The commercial case for precision healthcare targeting is real. CAC in healthcare marketing is notoriously high, and waste is endemic. If a platform can reduce waste by 40% while maintaining conversion rates, the unit economics improve dramatically.

But the CFO question isn't just about CAC efficiency. It's about tail risk. What's the exposure if a regulator determines that the targeting methodology creates reidentification risk? What's the liability if a state attorney general decides that targeting people based on inferred fertility treatment status violates consumer health data laws?

The average cost of a healthcare data breach hit $7.42 million in 2025. That's before regulatory fines, which can run to $1.5 million per violation category under HIPAA. FTC consent decrees typically include 20-year compliance monitoring requirements.

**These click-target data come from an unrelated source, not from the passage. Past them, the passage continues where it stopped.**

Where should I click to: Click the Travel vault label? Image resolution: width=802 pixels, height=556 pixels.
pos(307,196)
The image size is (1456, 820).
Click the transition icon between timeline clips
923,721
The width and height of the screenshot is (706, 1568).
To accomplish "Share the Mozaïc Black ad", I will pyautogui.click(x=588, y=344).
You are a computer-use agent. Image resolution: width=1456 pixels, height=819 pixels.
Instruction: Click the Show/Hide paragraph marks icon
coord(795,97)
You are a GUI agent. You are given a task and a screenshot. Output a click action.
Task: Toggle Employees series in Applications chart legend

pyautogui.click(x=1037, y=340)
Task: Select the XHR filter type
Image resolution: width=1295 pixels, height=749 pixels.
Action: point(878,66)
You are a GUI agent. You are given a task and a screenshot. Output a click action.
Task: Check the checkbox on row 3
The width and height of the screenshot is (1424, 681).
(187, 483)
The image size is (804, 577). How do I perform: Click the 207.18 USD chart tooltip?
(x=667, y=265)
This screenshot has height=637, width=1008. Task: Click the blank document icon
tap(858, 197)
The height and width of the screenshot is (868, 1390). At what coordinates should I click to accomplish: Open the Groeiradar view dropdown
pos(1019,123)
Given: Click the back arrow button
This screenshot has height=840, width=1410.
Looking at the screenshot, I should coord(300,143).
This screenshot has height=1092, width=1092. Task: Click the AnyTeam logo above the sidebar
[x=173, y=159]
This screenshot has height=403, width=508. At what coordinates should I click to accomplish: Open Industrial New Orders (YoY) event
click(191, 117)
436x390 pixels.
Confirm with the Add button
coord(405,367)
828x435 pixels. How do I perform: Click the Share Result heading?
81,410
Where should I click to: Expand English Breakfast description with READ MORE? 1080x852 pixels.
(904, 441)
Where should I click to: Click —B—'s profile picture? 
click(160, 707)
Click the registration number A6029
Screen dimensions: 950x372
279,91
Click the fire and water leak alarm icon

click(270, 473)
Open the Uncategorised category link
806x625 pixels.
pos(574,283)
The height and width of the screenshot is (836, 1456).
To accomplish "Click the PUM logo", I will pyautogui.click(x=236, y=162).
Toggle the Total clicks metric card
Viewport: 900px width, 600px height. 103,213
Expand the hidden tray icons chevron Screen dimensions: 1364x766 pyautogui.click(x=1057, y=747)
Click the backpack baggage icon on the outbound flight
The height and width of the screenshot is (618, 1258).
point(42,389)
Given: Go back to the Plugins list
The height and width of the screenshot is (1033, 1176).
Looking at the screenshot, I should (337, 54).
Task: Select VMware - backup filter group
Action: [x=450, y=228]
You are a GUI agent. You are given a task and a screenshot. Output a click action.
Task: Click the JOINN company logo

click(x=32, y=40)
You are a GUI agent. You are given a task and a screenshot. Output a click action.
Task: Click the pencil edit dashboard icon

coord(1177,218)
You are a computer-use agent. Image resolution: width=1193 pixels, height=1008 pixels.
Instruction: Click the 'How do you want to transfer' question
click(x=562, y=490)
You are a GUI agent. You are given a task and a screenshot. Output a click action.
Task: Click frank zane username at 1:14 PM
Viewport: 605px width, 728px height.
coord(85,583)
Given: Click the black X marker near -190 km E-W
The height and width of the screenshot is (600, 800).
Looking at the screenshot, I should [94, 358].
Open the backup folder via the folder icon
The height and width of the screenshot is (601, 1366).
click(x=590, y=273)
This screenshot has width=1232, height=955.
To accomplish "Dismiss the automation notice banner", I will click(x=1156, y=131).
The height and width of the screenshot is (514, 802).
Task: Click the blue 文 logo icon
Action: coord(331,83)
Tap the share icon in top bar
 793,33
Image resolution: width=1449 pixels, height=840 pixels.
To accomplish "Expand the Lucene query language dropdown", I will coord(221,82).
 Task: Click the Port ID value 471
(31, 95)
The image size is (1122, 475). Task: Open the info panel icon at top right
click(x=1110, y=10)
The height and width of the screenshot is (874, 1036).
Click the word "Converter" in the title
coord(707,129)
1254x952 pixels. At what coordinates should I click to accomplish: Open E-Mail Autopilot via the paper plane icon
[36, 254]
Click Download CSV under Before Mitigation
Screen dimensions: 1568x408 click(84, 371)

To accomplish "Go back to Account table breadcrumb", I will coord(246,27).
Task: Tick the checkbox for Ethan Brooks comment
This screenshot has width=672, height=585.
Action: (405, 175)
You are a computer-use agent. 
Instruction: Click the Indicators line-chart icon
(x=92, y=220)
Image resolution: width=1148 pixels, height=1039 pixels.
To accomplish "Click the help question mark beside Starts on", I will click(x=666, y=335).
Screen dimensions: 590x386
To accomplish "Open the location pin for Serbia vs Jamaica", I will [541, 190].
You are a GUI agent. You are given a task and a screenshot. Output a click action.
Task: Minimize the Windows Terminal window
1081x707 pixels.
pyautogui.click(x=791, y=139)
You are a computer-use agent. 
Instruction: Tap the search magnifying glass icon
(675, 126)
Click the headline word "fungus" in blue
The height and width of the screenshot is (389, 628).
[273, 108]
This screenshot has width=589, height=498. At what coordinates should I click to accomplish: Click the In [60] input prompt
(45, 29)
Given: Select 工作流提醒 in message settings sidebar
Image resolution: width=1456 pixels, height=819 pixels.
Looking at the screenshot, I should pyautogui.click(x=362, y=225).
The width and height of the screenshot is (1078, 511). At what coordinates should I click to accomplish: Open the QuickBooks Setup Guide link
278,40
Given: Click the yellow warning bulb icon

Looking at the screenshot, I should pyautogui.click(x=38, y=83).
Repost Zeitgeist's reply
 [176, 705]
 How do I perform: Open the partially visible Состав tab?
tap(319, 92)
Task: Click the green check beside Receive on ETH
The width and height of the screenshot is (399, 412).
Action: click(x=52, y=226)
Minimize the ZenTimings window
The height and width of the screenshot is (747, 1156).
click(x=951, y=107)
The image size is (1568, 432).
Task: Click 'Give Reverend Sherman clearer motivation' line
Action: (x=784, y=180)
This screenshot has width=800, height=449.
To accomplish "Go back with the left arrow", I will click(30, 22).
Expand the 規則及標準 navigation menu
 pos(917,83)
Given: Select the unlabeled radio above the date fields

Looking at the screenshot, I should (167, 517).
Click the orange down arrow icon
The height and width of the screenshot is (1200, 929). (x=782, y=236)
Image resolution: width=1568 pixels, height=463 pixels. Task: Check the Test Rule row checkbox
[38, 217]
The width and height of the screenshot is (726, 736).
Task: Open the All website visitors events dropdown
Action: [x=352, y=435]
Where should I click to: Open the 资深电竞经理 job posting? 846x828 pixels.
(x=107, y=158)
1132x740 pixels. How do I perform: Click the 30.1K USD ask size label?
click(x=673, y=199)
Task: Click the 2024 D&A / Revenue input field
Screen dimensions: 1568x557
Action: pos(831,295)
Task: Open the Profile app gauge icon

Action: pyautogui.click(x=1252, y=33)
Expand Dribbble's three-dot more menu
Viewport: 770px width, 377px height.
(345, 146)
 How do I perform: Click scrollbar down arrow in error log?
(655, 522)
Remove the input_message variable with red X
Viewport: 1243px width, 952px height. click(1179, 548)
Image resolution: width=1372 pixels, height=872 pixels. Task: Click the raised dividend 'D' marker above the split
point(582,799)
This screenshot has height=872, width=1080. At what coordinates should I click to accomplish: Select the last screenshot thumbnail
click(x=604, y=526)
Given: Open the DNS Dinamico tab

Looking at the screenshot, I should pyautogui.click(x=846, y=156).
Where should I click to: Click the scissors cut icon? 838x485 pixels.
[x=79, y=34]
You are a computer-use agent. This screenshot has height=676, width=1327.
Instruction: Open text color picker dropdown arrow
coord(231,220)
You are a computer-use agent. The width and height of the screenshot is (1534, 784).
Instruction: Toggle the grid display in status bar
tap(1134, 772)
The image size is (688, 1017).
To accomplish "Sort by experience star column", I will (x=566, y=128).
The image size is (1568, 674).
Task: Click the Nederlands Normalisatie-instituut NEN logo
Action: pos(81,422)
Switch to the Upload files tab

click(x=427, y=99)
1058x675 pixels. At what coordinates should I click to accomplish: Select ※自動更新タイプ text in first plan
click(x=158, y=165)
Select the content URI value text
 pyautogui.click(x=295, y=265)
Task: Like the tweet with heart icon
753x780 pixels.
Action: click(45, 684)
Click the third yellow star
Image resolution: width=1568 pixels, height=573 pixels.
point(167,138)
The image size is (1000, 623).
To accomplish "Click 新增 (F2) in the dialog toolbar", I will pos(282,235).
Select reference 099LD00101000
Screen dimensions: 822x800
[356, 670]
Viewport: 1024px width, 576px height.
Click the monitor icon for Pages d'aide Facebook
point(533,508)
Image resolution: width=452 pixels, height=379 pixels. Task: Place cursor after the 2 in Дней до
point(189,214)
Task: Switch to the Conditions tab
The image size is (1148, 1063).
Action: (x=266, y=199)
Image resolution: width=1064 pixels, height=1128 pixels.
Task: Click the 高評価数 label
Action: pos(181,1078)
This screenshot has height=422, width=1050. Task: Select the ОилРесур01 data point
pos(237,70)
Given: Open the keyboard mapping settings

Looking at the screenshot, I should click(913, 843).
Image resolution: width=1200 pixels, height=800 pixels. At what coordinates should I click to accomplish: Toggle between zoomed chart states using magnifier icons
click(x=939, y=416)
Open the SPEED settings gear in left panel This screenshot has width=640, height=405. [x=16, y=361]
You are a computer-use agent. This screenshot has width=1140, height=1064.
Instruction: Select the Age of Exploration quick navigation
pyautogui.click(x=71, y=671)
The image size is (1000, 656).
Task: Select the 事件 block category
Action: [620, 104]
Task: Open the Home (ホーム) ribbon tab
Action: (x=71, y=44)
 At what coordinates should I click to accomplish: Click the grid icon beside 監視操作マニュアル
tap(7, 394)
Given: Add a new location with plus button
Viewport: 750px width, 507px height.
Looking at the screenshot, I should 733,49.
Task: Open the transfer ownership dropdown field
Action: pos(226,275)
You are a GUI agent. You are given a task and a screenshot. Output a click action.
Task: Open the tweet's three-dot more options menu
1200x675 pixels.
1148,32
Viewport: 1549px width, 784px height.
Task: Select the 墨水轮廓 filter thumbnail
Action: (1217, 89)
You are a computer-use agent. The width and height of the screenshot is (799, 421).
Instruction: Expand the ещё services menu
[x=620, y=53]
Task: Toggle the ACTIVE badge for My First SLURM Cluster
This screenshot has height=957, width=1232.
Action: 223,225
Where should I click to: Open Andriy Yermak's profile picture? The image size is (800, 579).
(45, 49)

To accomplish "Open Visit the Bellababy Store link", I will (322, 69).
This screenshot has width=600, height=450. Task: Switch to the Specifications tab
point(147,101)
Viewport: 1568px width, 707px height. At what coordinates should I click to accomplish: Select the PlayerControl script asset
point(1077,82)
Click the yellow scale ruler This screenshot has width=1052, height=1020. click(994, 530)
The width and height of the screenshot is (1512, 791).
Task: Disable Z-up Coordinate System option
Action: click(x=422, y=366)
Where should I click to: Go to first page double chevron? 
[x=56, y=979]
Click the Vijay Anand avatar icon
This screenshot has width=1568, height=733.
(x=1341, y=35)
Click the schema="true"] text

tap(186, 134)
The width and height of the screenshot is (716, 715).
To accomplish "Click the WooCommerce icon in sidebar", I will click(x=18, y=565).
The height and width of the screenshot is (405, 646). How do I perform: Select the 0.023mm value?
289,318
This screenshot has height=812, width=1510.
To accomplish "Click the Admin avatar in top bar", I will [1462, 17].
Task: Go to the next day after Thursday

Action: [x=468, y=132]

The math here isn't about whether precision targeting works. It's about whether the compliance architecture supporting that targeting can withstand regulatory scrutiny as enforcement priorities shift.

What a Pilot Should Test

For healthcare marketers evaluating platforms like Salubrum, the diligence checklist should include:

  • Data provenance documentation: Can the vendor provide written attestation of the deidentification methodology used by upstream data aggregators? Is it Expert Determination or Safe Harbor? Who certified it, and when?
  • Cohort size minimums: What's the minimum audience size the platform will build? Smaller cohorts mean higher reidentification risk. A platform that will build a segment of 500 people based on recent claims activity is making a different compliance bet than one with a 10,000-person floor.
  • State law mapping: Does the vendor's compliance framework account for state consumer health data laws, or only HIPAA? If your campaigns target consumers in Washington, Connecticut, or Maryland, HIPAA compliance alone is insufficient.

The opportunity in healthcare marketing is real. The data exists, the targeting technology works, and the commercial incentive is strong. But the compliance architecture matters as much as the campaign performance. A 30% improvement in CAC efficiency doesn't help if it comes with a regulatory enforcement action that costs eight figures and 20 years of consent decree monitoring.

Model the tail risk before you model the lift.